Force of Vigor is another one in the “Force of Will” cycle that gives green decks a great answer to all the various artifact and enchantment decks in Modern. Should you choose to play the wide number of possible enchantments in your Storm build for a tournament, know that this card exists. I do think it would be too narrow to bring in from the opponent’s point of view, however.

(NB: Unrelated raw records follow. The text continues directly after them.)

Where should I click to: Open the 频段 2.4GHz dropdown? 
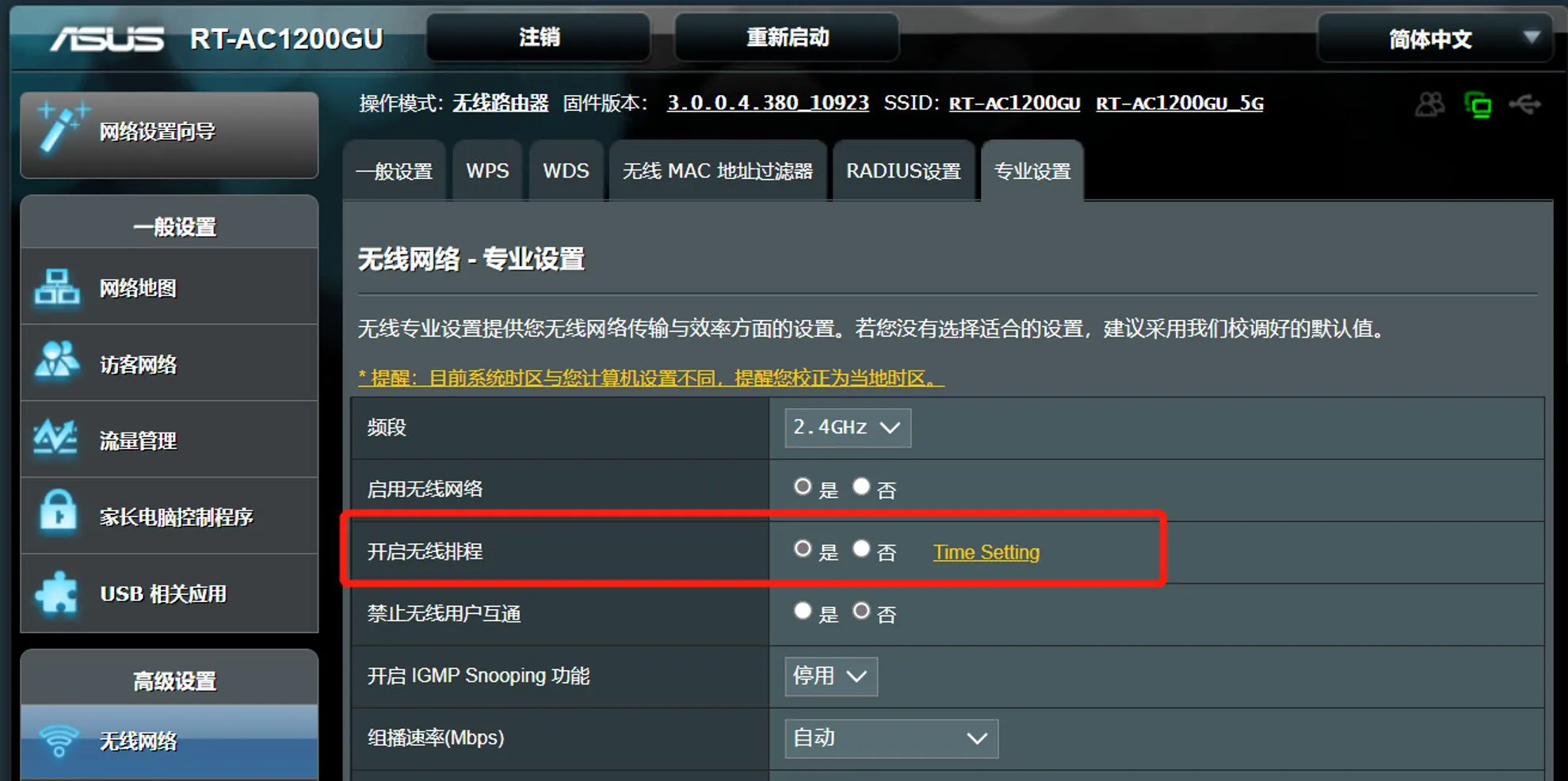848,428
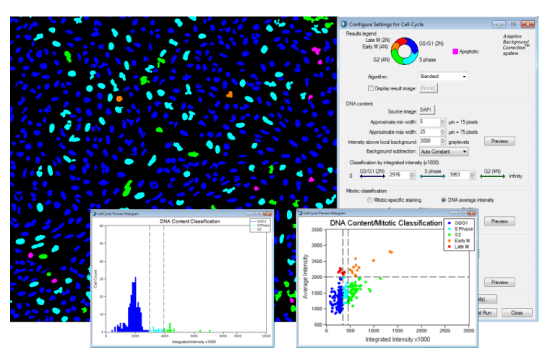Click the magenta Apoptotic legend swatch
The width and height of the screenshot is (558, 363).
pyautogui.click(x=455, y=52)
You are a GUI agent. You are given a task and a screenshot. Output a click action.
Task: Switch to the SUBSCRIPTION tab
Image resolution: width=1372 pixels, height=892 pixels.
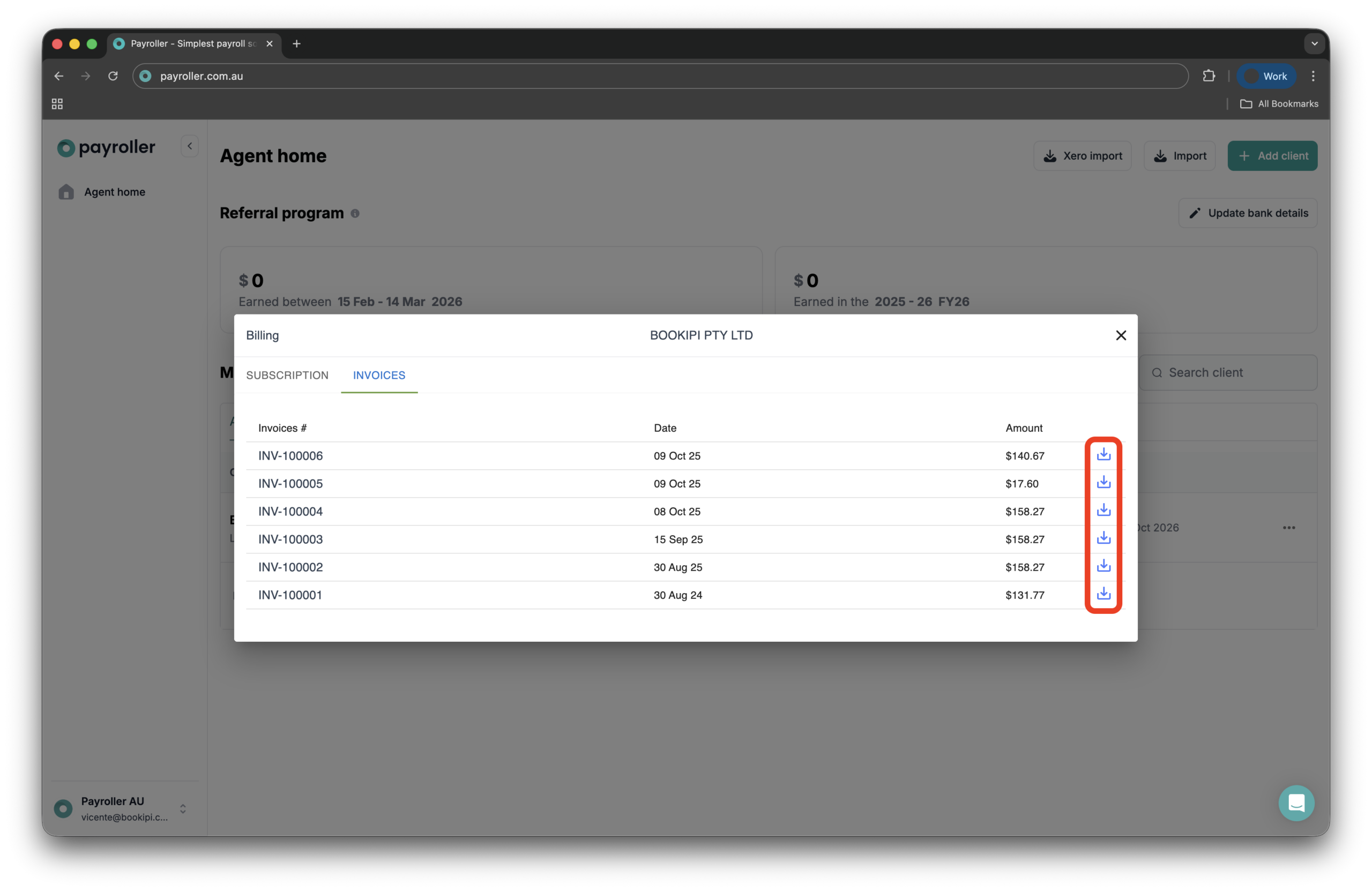tap(287, 375)
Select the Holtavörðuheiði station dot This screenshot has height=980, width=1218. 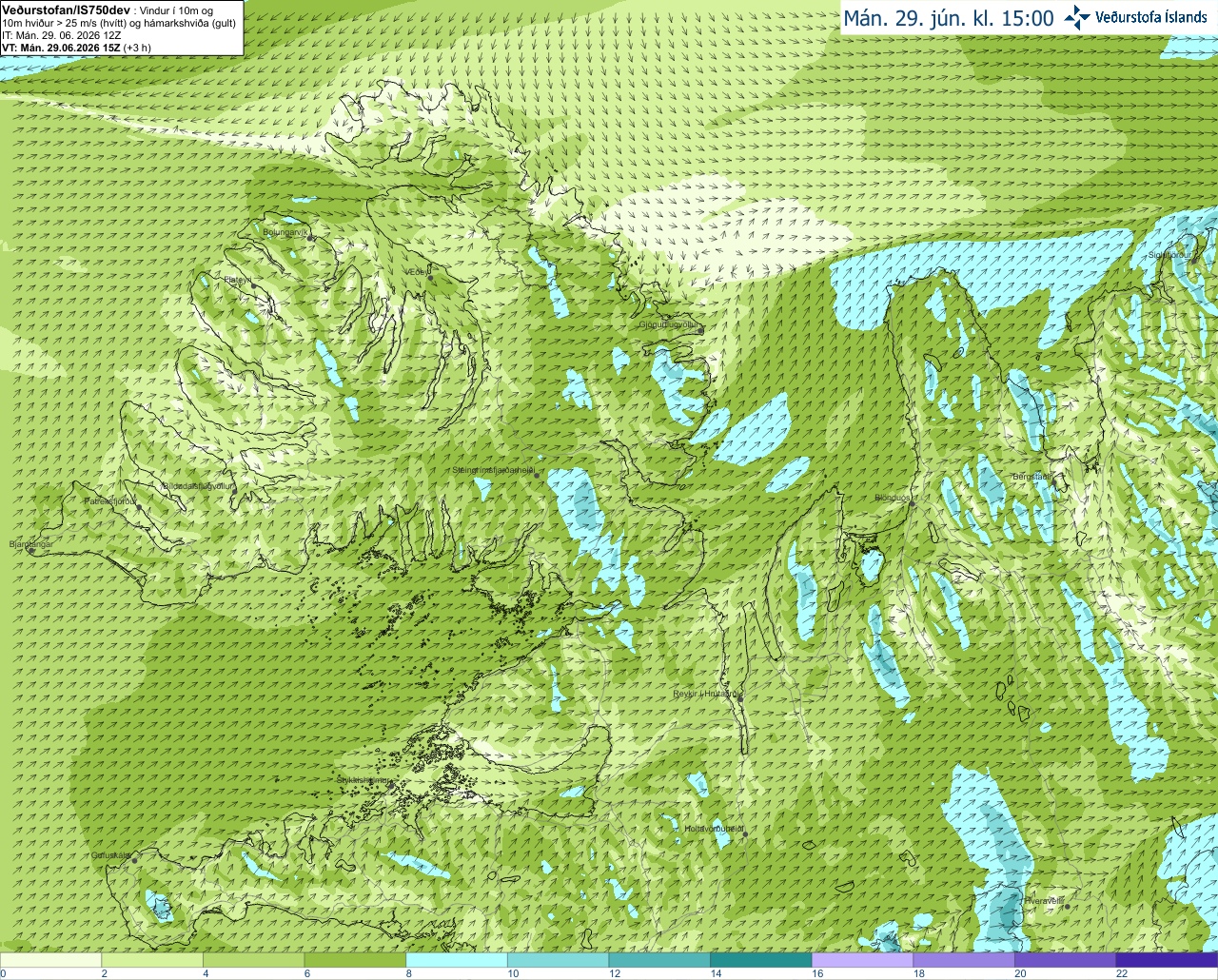tap(745, 834)
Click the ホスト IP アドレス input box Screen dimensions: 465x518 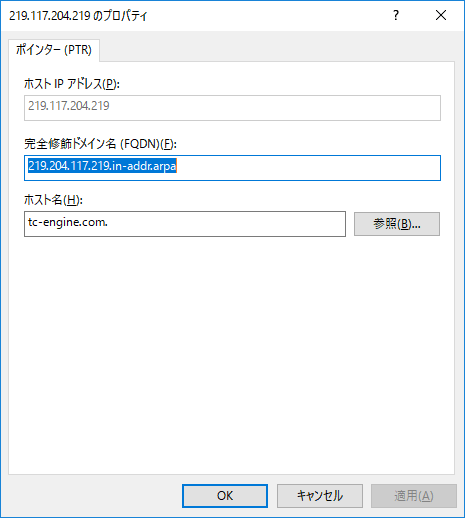pos(232,108)
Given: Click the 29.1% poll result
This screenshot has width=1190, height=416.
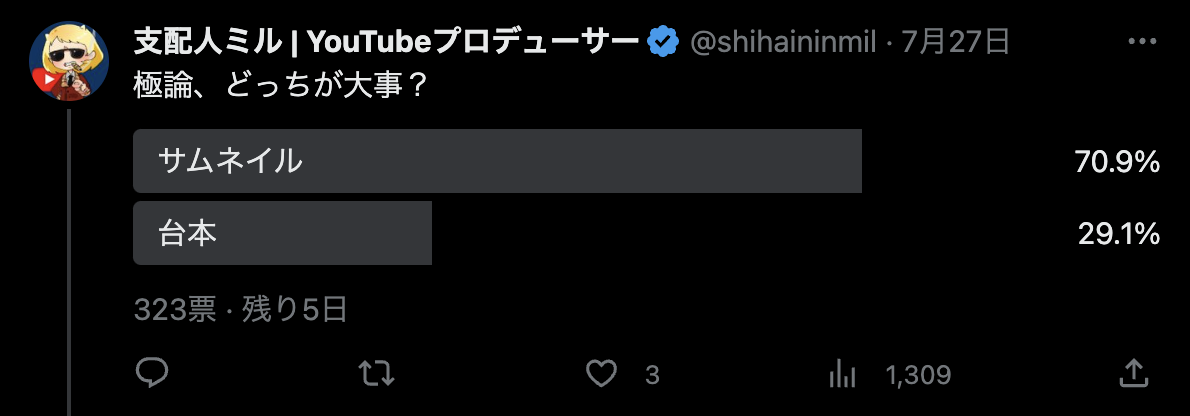Looking at the screenshot, I should [x=1119, y=234].
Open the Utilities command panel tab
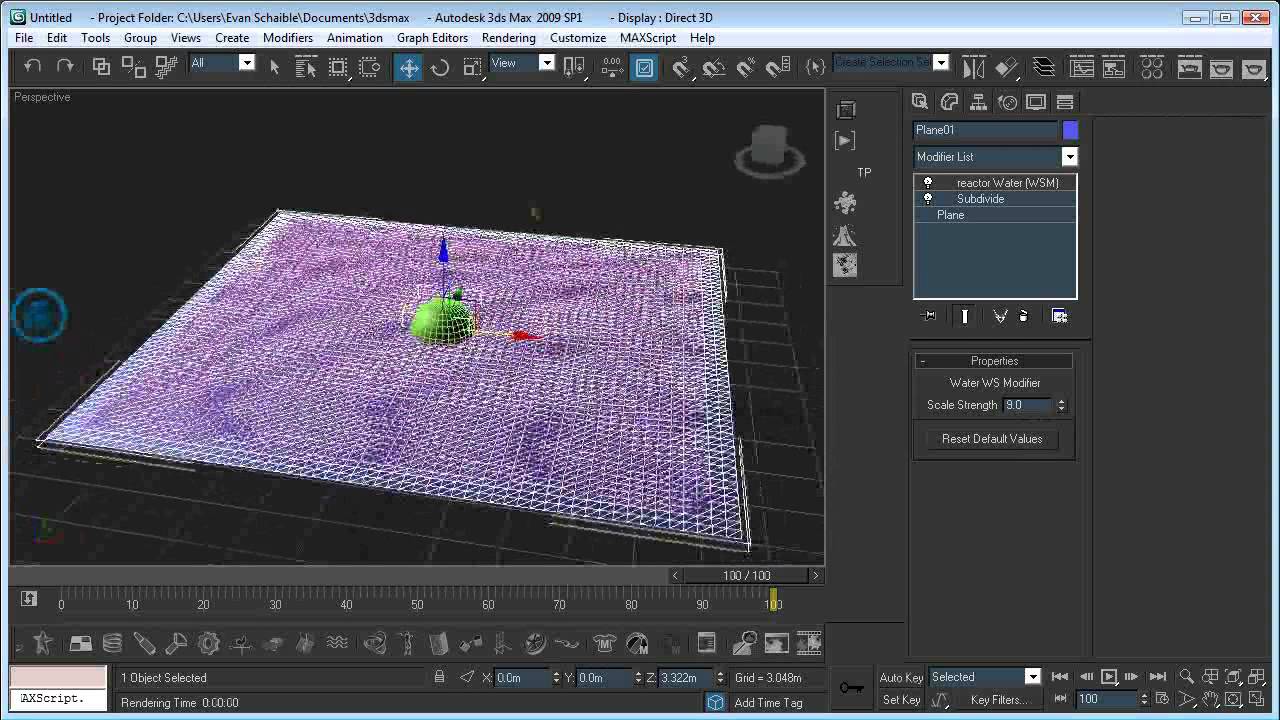This screenshot has height=720, width=1280. point(1065,102)
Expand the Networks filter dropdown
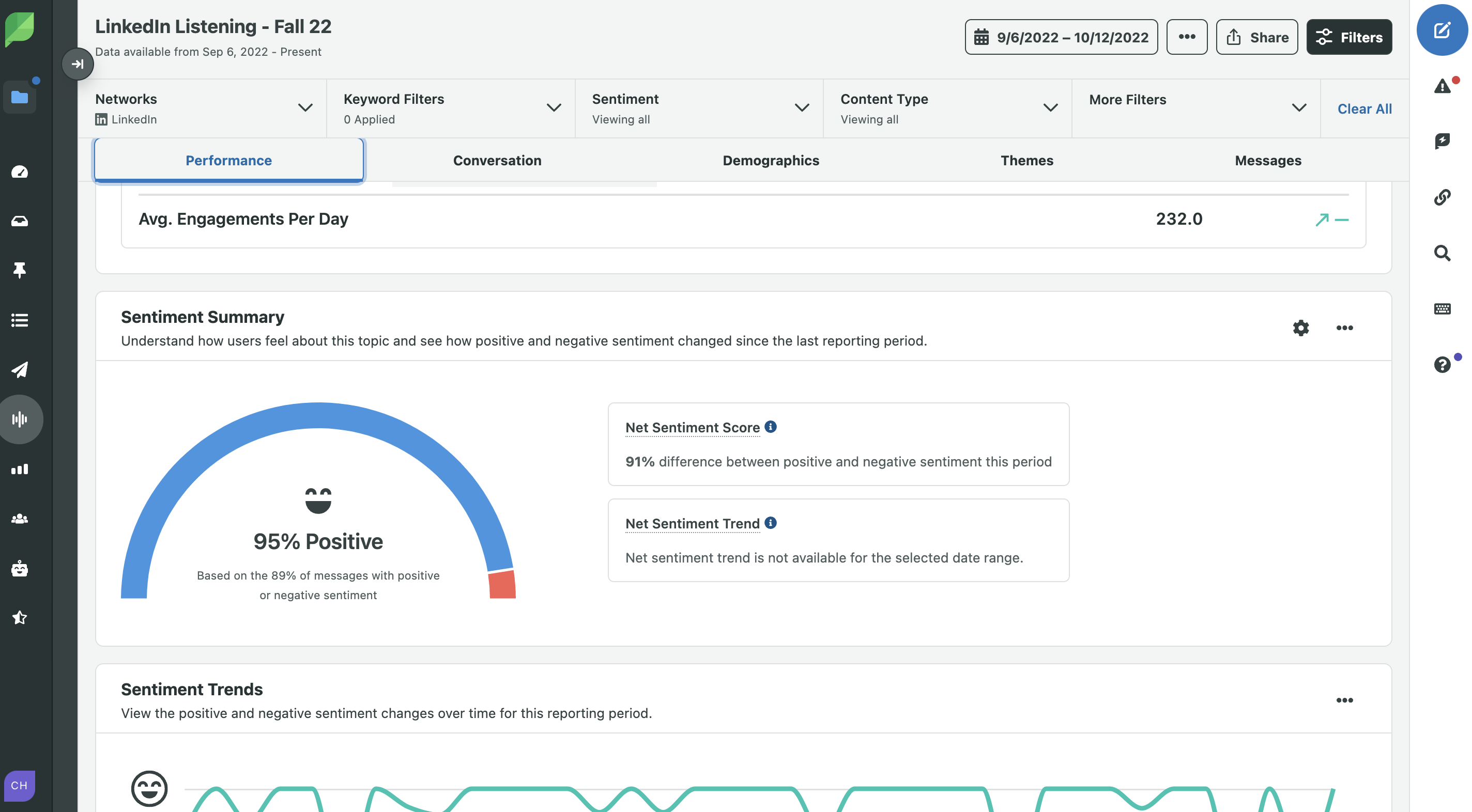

Finally, we have Weather the Storm. Yes, an opponent could play this in response to our Grapeshot and gain a bunch of life, but most of the time, Storm can just keep combing and cast another Grapeshot for even more. I don’t think this card is very good, frankly. And for those who suggest we splash for this, I don’t agree at all. Making our mana worse for a very narrow card (mainly Burn and Zoo decks only) doesn’t seem worth it in my book.
The Post Modern Horizons Metagame
I’ll be the first to say, there is absolutely no way to know what the meta game will look like. Modern hasn’t had this big of a shakeup probably ever (save maybe post Pro Tour Philadelphia 2011 bannings) as this is the first set designed for Modern specifically. I will list off some decks that I think got some new tools as well as ones that didn’t get much. To clarify, I’m only going to level one here – meaning what archetypes got new cards and what didn’t. I’m not gonna try and delve into level two thinking such as – “Tron got nothing, so that means BGx decks are more represented which means creature decks aren’t….”. Analyzing a metagame is a lot more complicated than just listing which decks got what cards, but I’m not going down the rabbit hole any further. 🙂
Winners of Modern Horizons
Control decks (Azorius mainly)
Creature Toolbox decks (Chord of Calling/Collected Company)
Humans (will be this way basically every set as Humans are printed constantly)
Blue tempo decks (previously not really playable)
Aggro Loam decks (welcome to Modern, cycle lands)
Infect (should Scale Up prove to be great)
Losers of Modern Horizons
Black-Green-X decks (Jund, Abzan, the Rock)
Artifact decks (a lot of artifact hate in the set)
*Thanks to Micah Lupa (@drisoth on Twitter) for coming up with some of these.
Storm’s Place in the Format Post Modern Horizons
Overall, I don’t think Storm gets any worse than it already was (if you’re in that camp) with Modern Horizons in the format, but I also don’t think it got significantly better either. Too much is yet unknown to predict much beyond that. I will say, however, that unless we find out that Echo of Eons is completely busted, the deck’s configuration doesn’t change drastically. As I said above, I think Storm gets the option of another two engines (Fact or Fiction and Aria of Flame) as well as a couple of sideboard cards (Flusterstorm, Shenanigans, etc.) and a great new land in Fiery Islet.
Ultimately, if the format slows down a touch, which I think Modern Horizons will do, that is a small net positive for us. Azorius Control got some new tools, but I still think it’s a good matchup for Storm, especially if control isn’t packing a bunch of hate cards (which there isn’t really a reason to do as Storm isn’t tier one at the moment).
The wrench in this is the London mulligan rule coming in 2020. I could write another completely separate piece on that, but I’ve said on social media that I think it’s a good rule for Magic. The unfortunate part, however, is that less consistent and quicker combo decks (Neoform as a prime example) that play very few cantrips get a lot more consistent. We do too, but the gain isn’t as much. Throughout my time playing Storm, which is coming up on six years now, I’ve always said the deck is unfavored (in a general sense) against three types of decks – faster combo decks, aggressive decks with removal for bears/disruption and prison decks. Here’s to hoping both Modern Horizons and the London mulligan don’t create openings for those!
There you have it, just over 4,000 words on my thoughts on Storm with Modern Horizons. I apologize for the wordiness at times, but for those who’ve gotten this far in this article, thank you! Let me know if I missed something or your agree/disagree with some of my thoughts and predictions.